What is expected
Within the listing, each line that has the string "will" should be copied.

(Data to examine Opens)

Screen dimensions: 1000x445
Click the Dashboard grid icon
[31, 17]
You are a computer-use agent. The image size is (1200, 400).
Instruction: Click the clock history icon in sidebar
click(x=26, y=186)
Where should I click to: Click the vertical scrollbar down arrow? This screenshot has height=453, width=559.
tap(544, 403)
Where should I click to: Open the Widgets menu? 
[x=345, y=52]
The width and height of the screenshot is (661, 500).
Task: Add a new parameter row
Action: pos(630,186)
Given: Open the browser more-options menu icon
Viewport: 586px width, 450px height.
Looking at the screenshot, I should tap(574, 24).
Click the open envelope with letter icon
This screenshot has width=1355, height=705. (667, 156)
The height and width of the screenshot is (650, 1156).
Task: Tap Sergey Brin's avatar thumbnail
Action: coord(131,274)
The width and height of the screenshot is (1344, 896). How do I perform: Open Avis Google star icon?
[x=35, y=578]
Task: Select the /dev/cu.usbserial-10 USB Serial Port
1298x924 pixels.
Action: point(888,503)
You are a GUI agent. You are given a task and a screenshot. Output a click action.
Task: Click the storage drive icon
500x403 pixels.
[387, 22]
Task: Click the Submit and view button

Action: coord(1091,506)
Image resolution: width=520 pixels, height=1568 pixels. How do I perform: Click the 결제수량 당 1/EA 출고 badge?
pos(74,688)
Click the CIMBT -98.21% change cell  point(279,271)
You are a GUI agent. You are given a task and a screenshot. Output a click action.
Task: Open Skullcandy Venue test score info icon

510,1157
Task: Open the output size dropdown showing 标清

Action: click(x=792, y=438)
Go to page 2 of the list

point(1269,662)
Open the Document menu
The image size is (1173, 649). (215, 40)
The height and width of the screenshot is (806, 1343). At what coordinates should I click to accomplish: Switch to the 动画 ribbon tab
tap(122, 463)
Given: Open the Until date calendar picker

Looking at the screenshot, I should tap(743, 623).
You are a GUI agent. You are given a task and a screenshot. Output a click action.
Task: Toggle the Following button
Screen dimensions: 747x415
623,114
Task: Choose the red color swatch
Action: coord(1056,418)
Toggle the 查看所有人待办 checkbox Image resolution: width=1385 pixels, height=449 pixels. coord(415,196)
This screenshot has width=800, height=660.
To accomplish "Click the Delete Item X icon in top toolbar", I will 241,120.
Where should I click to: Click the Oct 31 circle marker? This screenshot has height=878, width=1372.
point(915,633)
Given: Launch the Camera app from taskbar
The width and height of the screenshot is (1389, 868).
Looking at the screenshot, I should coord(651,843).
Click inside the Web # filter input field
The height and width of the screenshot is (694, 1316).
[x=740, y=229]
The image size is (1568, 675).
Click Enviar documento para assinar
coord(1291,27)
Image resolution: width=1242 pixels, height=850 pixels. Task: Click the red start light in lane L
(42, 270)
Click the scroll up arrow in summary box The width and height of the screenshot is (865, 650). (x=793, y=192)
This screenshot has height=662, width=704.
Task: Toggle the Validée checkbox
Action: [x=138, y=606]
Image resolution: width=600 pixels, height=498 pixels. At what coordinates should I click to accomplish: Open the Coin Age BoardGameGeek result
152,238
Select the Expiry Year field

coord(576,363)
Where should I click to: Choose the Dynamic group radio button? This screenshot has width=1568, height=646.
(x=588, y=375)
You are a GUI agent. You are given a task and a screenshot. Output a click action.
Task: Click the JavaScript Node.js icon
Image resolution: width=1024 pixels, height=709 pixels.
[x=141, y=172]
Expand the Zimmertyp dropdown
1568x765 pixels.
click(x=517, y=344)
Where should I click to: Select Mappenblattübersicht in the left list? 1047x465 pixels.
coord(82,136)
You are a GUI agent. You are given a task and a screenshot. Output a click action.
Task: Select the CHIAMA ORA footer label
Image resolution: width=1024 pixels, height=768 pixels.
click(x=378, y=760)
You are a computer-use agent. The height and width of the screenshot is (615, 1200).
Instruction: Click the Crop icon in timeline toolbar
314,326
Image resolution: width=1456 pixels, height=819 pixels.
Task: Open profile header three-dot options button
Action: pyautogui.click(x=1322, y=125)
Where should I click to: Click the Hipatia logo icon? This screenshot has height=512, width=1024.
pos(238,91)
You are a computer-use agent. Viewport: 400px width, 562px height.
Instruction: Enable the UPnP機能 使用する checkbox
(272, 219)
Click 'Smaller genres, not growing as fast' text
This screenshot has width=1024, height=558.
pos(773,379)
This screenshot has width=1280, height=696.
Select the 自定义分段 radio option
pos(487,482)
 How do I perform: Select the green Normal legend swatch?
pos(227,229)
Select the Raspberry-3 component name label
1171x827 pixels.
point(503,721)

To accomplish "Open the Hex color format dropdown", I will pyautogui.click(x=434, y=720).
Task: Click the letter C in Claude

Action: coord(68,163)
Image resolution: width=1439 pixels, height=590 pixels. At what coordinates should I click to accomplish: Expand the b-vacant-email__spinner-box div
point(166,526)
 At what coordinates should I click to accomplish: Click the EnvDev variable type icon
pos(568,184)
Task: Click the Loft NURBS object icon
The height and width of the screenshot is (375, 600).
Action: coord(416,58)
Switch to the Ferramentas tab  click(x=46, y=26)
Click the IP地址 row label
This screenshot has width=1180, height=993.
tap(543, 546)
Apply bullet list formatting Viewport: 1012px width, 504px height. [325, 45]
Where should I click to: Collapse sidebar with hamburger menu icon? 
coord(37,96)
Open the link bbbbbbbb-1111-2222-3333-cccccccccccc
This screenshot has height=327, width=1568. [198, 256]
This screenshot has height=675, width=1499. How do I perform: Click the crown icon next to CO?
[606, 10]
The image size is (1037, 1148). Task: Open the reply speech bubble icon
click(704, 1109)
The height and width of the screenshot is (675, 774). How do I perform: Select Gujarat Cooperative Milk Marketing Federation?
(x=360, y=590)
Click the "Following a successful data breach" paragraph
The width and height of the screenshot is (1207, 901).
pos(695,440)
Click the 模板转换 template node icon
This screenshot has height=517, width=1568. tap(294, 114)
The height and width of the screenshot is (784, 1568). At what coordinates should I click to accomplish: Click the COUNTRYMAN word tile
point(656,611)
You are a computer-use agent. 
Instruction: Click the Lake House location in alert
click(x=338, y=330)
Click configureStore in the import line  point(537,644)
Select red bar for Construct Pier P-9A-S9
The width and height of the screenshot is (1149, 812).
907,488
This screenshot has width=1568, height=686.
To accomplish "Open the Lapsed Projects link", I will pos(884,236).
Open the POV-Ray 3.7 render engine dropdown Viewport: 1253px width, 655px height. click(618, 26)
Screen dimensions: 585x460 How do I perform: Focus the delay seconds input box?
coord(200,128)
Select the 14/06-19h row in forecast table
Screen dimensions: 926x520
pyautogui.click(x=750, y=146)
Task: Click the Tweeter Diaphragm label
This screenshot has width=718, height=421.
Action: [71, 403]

(Data to examine Closes)

Expected answer
To accomplish "Click the Delete Item X icon in top toolbar", I will 241,120.
To accomplish "Open the Hex color format dropdown", I will pyautogui.click(x=434, y=720).
To accomplish "Open the Lapsed Projects link", I will pos(884,236).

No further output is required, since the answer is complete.